* [Provided text]:
+++
One is of course Marco Pierre White. When he served his last meal at The Oak Room in 1999 I hadn't even heard of him or his restaurant and as I said I was just starting to get to know Michelin starred restaurants. In those days dining in a 3 starred restaurant seemed unachievable and unaffordable. The other one of course is Pierre Koffmann. When his restaurant La Tante Claire was awarded its third star in 1993 my culinary learning curve had just gone past kebabs and chips.
As most great British chefs Pierre Koffmann started out at the Roux brother's Le Gavroche - in 1970. In 1972 he became head-chef at the other Roux restaurant, The Waterside Inn. Within 2 years the Waterside Inn was awarded a Michelin star. In 1977 The Waterside Inn was awarded a 2nd Michelin star and in that same year Pierre Koffmann opened his own restaurant La Tante Claire at Royal Hospital Road in London.
La Tante Claire was awarded its 1st Michelin star in the first year after it opened. Even nowadays this is quite exceptional. But it didn't stop there. La Tante Claire was awarded it's 2nd star in 1980 and its 3th star in 1993. After Michel and Albert Roux Pierre Koffmann was the third chef to be awarded 3 Michelin stars. Marco Pierre White was the fourth chef with 3 stars in 1995. In 1993 La Tante Claire must have been the only 3 star restaurant in London (Le Gavroche lost its third in 1993). When La Tante Claire closed in January 2003 it still held 2 stars. I am not sure when the restaurant lost its third star but I guess it must have been after the move from Royal Hospital Road to the Berkeley Hotel in 1998. (update: La Tante Claire lost its third star in the 1999 guide)
And at the Berkeley Hotel it was where Pierre Koffmann opened Koffmann's in July this year. And the Berkeley it was where I went last Sunday for lunch!
The menu at Koffmann's seems uncomplicated and at first sight has simple dishes on it. You think you are in a bistro, but looks can be deceiving... As a starter I had the black pudding with apple and my husband Xavier ("X") had the Heritage tomato salad with a goat's cheese and basil sorbet.
The black pudding with baked apple was served just as it was described on the menu - black pudding and apple served on a round piece of toast. Perfectly simple and simply perfect. The black pudding was home-made. The spice mixture of the black pudding reminded me of mixed spice and it was gorgeous. The tomato salad X had, was lovely. The goat's cheese and basil sorbet went really well with the tomatoes - of course it would. After the starters I already started to realise that this wasn't just simple food but simple ingredients cooked to perfection by a great artist.
+++
* [Data excerpts]:

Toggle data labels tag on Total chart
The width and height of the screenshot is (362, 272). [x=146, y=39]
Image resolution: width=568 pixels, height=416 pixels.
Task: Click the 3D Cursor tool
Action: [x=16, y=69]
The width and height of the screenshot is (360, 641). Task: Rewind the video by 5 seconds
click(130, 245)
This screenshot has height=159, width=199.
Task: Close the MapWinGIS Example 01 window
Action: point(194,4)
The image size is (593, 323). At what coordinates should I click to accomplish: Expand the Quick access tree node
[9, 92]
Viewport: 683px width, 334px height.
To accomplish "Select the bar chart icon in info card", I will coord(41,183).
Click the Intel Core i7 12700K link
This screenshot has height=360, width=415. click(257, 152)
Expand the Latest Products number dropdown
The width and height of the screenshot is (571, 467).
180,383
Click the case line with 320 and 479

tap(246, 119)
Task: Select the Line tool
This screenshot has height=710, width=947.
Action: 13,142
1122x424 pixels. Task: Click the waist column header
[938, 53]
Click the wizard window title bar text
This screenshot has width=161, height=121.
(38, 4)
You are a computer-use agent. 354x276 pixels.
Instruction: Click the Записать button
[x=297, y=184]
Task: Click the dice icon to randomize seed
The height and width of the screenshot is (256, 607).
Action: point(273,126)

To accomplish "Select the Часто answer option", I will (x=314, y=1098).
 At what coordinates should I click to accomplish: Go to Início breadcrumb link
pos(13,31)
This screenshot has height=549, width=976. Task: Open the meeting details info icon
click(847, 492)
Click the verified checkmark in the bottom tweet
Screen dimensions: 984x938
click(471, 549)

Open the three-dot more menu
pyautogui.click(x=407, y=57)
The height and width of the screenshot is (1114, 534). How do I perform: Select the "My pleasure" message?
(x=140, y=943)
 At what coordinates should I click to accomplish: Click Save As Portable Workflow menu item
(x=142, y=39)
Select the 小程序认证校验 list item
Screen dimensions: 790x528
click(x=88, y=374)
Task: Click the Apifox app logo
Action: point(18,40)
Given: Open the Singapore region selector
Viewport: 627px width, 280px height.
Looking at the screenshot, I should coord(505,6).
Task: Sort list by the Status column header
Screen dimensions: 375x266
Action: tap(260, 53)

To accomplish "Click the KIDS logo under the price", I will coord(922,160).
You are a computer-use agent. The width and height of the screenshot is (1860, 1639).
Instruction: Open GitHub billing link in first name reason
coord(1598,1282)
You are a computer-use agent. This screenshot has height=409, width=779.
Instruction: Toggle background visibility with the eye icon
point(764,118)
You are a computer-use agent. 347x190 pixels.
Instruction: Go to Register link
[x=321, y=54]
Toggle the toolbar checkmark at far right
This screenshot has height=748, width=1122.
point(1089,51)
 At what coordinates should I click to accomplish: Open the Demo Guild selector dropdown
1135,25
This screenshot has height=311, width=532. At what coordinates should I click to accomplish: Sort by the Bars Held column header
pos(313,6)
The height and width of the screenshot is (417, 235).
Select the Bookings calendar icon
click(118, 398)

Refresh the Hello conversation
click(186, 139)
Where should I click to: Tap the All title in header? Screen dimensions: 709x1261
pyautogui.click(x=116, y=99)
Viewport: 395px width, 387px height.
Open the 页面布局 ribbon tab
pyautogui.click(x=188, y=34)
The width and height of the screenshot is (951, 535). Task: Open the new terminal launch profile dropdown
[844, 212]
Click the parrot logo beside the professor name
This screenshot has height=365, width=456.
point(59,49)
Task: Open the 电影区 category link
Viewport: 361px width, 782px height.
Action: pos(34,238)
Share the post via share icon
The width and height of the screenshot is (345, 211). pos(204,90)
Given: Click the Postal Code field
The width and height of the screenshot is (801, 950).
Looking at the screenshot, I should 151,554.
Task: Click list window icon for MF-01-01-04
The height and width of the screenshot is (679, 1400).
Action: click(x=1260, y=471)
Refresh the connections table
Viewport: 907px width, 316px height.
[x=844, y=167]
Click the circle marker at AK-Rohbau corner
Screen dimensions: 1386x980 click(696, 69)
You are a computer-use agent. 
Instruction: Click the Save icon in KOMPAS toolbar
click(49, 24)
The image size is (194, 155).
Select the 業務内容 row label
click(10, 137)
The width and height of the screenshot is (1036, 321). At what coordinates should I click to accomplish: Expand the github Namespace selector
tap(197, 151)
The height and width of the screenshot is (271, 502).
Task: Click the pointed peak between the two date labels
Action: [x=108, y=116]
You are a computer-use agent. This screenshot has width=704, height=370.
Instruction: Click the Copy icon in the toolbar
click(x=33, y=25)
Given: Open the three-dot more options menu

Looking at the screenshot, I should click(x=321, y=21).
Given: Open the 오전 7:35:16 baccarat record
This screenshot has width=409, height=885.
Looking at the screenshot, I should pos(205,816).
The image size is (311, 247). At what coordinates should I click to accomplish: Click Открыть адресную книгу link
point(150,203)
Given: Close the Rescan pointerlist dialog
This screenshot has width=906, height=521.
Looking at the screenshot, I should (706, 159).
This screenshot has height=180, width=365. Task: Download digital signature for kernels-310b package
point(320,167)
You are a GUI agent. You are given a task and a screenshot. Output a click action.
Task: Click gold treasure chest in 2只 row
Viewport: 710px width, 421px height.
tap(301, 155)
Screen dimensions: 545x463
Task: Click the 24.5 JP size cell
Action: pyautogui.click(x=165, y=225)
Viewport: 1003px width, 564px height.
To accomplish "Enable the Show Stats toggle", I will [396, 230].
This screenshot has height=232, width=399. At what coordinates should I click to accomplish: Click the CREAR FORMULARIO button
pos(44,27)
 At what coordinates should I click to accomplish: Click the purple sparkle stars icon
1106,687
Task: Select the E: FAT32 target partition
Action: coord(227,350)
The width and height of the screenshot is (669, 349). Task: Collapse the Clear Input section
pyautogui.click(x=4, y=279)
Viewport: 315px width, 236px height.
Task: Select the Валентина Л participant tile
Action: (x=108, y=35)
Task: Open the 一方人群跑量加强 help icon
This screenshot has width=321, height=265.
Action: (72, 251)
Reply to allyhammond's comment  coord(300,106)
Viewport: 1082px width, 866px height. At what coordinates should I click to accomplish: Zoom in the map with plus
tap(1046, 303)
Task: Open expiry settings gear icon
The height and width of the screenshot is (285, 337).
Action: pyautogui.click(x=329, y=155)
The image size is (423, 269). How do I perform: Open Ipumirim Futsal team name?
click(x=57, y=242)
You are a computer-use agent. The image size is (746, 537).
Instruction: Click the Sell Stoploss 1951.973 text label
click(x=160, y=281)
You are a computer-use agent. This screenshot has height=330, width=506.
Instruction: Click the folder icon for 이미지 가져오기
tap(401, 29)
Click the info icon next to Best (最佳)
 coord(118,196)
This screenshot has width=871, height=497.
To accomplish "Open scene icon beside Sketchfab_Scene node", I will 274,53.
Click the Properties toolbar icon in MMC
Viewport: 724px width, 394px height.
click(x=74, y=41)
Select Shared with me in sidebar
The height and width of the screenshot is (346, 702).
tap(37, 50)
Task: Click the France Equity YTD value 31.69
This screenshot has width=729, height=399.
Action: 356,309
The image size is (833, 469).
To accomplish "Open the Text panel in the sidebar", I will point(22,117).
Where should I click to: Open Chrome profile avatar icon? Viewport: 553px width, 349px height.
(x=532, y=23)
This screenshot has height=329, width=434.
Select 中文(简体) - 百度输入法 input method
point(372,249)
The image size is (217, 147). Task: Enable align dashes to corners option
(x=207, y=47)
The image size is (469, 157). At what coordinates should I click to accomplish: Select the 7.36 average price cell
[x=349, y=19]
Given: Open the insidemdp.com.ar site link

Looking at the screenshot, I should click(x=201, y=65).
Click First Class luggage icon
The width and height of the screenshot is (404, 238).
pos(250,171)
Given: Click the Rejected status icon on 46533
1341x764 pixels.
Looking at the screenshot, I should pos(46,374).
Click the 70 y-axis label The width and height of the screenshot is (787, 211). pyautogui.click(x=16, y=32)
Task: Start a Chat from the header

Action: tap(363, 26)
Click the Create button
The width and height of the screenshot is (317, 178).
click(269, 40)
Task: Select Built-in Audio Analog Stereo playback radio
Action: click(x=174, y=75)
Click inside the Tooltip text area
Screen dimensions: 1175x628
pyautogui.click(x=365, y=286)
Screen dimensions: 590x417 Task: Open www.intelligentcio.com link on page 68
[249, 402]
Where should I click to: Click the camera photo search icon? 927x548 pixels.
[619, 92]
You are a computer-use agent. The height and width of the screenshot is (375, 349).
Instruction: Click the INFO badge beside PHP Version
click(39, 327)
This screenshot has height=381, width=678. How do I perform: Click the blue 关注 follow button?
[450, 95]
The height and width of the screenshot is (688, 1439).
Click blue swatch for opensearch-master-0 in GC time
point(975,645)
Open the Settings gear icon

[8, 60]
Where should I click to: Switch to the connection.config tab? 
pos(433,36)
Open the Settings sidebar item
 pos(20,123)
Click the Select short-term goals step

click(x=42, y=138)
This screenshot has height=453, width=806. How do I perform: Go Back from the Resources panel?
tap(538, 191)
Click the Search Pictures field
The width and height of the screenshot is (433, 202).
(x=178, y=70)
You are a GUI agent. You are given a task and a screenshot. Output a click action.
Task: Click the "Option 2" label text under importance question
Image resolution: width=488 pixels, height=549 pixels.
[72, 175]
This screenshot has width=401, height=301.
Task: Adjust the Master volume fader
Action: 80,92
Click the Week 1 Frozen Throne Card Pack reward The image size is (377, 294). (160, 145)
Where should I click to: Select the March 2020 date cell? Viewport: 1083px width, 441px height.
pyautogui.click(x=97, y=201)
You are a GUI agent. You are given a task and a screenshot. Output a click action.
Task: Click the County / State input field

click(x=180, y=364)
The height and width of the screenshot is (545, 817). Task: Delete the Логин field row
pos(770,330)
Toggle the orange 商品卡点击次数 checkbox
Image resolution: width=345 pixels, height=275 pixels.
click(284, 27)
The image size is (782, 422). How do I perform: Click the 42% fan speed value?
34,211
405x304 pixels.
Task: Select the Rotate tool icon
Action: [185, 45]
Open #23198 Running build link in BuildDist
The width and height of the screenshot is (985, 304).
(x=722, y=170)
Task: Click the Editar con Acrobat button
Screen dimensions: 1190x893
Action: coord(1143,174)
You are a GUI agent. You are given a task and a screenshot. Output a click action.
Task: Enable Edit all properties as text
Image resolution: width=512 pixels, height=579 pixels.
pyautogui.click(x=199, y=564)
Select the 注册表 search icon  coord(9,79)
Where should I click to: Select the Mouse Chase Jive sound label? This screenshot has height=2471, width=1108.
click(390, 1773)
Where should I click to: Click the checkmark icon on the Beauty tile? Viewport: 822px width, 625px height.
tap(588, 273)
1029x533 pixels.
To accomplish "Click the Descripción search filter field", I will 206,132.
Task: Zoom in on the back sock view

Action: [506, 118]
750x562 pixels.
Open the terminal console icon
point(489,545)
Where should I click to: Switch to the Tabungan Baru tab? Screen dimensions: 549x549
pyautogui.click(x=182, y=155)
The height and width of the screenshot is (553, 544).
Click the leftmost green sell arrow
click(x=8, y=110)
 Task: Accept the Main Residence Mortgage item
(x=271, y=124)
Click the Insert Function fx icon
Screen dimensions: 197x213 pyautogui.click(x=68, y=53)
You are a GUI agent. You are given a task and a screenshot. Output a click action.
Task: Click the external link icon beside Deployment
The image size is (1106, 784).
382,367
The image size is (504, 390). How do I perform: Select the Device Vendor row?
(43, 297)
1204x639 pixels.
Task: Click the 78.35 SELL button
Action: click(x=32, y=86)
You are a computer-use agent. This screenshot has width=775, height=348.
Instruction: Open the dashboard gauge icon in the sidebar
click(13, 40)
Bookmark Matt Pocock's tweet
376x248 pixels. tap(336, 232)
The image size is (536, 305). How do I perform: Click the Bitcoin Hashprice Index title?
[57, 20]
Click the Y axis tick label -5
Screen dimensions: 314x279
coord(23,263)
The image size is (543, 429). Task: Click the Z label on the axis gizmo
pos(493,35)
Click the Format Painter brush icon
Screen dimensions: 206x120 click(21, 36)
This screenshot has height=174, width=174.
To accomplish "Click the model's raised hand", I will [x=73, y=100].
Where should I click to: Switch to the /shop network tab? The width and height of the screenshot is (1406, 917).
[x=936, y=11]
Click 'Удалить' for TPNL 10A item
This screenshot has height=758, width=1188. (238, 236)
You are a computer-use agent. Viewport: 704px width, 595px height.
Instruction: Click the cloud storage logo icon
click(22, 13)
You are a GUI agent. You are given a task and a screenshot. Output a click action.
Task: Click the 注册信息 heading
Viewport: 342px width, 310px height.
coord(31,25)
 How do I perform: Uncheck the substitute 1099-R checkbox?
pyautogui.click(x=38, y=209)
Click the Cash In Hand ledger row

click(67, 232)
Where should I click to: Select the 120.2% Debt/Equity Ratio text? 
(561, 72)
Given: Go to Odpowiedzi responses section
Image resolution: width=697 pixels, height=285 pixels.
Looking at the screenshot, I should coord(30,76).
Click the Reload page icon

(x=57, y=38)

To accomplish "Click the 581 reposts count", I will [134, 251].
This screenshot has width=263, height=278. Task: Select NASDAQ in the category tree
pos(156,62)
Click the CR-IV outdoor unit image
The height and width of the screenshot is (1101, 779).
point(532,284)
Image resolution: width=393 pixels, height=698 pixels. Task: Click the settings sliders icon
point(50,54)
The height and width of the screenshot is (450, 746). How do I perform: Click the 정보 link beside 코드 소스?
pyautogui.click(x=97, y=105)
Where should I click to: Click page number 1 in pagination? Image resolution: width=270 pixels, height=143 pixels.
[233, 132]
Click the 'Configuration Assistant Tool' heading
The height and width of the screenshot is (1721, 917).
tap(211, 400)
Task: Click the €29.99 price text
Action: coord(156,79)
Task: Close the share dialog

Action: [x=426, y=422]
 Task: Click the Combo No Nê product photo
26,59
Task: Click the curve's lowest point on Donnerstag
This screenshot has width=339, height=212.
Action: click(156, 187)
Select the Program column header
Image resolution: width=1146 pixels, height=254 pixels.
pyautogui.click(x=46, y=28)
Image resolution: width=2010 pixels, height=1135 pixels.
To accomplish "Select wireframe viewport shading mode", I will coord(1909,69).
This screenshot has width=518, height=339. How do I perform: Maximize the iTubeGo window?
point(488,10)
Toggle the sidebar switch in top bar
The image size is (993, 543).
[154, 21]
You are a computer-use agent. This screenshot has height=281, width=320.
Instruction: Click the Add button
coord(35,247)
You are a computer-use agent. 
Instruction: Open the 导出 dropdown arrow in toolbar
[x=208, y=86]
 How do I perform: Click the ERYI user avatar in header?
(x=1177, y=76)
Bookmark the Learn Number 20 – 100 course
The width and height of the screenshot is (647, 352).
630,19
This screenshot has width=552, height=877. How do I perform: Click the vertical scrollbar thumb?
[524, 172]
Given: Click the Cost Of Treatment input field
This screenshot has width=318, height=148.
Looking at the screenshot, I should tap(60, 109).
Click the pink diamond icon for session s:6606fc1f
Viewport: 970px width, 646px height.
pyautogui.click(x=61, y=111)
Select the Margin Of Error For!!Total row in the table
+++
* [Exercise instructions]:
**a.** According to the passage about Pierre Koffmann, in what year did he start out at Le Gavroche?
**b.** Write the next part of the passage about Pierre Koffmann, picking up after its final sentence.
The items have no connection to the passage about Pierre Koffmann.

* [Results]:
**a.** 1970

**b.**
Anyway, the mains. I had the rabbit with mustard and X had the braised beef cheeks. When I tasted my rabbit it really came to me. Even though Koffmann's aims at simplicity, the dishes express clearly that they were created by one of the grand masters of the French cuisine. If this was the simple version of what Pierre Koffmann can do, I shudder to think what the food at La Tante Claire must have been like. I was well and truly moved. That last time I was served such an excellent rabbit dish was at Raymond Blanc's Le Manoir earlier this year. The presentation of Koffmann's rabbit was slightly more rustic but it was classic French cooking at its very best, nonetheless. Needless to say that the beef cheeks were a dream too.
For the dessert I had the Gascon apple pie with Armagnac and X had the extra bitter chocolate mousse. My apple pie was very elegant and tasty. The perfect end to a perfect meal. X's chocolate mousse was light and rich at the same time. Especially liked the bitter orange compote that was hidden underneath the mousse.
Pierre Koffmann strikes me as a chef who no longer needs to put his ego on a plate. He is comfortable to let the ingredients shine. Like a great winemaker who merely aims to let the terroir speak. After dessert we were fortunate enough to get a kitchen tour by Eric Garnier, the very competent and charming maitre d'. We even got a glimpse of Marcus Wareing's kitchens (which are closed on Sundays). The Berkeley hotel is very lucky to have both Pierre Koffmann and Marcus Wareing under the same roof. Two outstanding chefs following different avenues of thought.